# GIVEN RECORDS
____________________

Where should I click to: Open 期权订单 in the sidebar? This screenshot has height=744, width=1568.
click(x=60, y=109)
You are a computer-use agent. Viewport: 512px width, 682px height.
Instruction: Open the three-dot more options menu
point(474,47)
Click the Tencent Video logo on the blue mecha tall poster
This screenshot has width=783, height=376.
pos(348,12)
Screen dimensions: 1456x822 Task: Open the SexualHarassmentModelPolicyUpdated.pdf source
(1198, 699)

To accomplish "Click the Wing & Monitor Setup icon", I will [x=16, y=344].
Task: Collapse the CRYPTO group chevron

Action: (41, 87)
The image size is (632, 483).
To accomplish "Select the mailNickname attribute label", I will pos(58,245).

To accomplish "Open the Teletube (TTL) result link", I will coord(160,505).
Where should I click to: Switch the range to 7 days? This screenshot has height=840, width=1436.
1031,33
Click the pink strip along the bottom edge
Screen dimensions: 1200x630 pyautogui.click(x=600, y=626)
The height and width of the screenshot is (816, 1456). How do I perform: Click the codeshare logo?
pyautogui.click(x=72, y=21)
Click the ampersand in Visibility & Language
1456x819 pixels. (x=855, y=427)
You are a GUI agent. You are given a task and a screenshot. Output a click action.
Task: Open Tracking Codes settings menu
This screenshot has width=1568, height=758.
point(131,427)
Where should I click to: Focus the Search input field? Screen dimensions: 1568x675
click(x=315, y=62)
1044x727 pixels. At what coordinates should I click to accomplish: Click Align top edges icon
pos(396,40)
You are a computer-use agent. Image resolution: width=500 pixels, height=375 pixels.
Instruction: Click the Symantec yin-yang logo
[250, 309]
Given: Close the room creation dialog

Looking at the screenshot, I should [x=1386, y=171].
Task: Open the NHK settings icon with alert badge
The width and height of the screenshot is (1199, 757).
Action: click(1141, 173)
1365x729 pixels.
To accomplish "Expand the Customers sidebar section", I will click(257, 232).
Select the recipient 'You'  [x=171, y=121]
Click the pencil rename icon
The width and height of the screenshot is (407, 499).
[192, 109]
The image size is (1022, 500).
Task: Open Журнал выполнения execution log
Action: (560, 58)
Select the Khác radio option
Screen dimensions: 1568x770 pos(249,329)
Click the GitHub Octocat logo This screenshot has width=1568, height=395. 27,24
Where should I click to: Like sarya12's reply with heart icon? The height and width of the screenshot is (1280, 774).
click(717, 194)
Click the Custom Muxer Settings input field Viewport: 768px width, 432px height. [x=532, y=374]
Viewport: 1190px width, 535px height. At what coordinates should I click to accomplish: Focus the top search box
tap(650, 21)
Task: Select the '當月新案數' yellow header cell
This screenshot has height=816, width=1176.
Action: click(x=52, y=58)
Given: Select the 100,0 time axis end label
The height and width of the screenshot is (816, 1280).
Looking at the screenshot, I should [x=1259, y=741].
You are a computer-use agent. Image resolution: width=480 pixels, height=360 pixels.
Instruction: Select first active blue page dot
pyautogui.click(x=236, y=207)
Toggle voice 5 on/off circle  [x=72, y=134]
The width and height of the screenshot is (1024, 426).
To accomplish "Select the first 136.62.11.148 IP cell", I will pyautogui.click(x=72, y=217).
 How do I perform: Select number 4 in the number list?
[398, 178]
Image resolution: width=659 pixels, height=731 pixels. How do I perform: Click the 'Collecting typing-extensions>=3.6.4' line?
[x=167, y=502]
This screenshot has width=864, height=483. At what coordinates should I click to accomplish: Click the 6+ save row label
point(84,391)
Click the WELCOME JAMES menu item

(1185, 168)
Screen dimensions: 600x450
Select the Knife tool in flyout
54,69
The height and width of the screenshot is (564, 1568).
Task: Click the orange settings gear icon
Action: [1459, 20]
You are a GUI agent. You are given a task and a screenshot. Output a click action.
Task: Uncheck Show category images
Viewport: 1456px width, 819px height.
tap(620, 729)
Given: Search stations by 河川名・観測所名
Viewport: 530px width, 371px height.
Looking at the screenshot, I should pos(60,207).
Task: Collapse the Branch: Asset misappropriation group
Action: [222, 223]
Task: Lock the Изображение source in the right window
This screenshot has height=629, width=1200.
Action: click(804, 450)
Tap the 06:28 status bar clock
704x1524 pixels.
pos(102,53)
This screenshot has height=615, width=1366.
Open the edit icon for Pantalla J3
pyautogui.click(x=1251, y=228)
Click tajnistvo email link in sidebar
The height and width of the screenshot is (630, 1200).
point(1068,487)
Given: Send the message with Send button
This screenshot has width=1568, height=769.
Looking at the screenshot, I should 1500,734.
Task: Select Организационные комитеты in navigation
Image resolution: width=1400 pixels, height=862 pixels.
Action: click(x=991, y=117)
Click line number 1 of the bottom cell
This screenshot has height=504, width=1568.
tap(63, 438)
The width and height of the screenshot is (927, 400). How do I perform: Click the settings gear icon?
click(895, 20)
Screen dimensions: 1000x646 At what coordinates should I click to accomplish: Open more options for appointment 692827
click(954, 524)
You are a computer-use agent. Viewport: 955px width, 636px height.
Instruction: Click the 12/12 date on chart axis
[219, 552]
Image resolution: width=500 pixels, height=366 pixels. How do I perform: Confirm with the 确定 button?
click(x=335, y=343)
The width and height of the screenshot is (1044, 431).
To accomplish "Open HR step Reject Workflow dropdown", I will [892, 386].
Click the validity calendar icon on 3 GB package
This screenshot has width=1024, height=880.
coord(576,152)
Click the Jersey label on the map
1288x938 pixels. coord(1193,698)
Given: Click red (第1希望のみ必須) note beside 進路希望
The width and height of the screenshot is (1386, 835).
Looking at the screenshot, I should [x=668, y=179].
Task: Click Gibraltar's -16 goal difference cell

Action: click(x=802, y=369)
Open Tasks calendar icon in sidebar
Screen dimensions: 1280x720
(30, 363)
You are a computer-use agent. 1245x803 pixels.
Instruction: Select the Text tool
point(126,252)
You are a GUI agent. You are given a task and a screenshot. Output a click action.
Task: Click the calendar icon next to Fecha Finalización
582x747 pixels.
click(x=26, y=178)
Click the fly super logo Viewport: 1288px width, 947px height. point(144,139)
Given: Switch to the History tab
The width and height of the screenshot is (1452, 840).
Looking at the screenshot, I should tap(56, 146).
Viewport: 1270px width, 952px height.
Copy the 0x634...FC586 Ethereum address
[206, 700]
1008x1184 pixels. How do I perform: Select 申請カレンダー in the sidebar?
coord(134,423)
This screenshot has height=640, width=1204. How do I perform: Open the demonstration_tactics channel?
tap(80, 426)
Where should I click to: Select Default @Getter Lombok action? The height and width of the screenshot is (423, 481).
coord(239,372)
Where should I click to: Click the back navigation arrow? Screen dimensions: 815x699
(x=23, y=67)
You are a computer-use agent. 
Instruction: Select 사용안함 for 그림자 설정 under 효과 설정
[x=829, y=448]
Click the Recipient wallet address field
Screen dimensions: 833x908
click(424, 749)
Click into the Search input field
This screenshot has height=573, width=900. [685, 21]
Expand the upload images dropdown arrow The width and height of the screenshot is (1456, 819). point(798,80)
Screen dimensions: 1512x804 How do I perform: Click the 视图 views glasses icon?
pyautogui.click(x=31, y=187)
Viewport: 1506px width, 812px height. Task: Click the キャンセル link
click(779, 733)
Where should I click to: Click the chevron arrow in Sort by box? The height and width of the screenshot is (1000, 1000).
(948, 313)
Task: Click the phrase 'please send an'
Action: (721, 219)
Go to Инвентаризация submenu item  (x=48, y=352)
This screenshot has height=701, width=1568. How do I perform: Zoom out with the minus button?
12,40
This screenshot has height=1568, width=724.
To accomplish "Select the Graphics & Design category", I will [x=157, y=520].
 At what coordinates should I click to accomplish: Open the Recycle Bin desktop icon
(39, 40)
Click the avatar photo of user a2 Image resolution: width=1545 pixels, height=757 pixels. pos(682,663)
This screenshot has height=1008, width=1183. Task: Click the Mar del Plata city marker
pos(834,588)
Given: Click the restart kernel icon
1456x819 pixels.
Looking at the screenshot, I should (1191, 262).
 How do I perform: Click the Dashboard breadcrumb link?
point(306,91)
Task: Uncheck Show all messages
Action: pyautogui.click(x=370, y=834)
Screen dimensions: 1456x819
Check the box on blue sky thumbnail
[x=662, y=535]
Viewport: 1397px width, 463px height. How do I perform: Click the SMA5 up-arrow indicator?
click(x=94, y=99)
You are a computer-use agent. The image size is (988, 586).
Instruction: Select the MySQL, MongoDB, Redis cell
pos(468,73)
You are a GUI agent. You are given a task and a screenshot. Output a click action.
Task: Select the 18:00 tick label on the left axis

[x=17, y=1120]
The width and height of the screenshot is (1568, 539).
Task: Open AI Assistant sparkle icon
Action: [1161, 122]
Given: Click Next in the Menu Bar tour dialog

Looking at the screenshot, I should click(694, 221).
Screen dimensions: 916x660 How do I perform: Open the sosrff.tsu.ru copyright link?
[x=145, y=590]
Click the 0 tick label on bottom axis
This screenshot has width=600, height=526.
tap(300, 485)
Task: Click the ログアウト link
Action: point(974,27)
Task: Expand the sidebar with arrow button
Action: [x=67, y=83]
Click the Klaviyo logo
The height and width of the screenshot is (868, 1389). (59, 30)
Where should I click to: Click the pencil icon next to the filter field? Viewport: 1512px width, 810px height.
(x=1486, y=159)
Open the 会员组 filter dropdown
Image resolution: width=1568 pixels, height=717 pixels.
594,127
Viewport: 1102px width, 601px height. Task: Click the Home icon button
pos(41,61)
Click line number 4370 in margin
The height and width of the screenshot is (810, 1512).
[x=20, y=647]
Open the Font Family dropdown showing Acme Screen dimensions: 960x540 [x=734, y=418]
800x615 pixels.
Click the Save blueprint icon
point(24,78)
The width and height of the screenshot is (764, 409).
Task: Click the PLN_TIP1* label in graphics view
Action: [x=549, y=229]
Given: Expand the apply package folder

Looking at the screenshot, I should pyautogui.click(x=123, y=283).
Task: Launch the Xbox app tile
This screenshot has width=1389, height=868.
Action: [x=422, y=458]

____________________

# JOB
Count the lines in the entries above that contain the string "chevron", and reply with the number alone.

# WRITTEN RESPONSE
2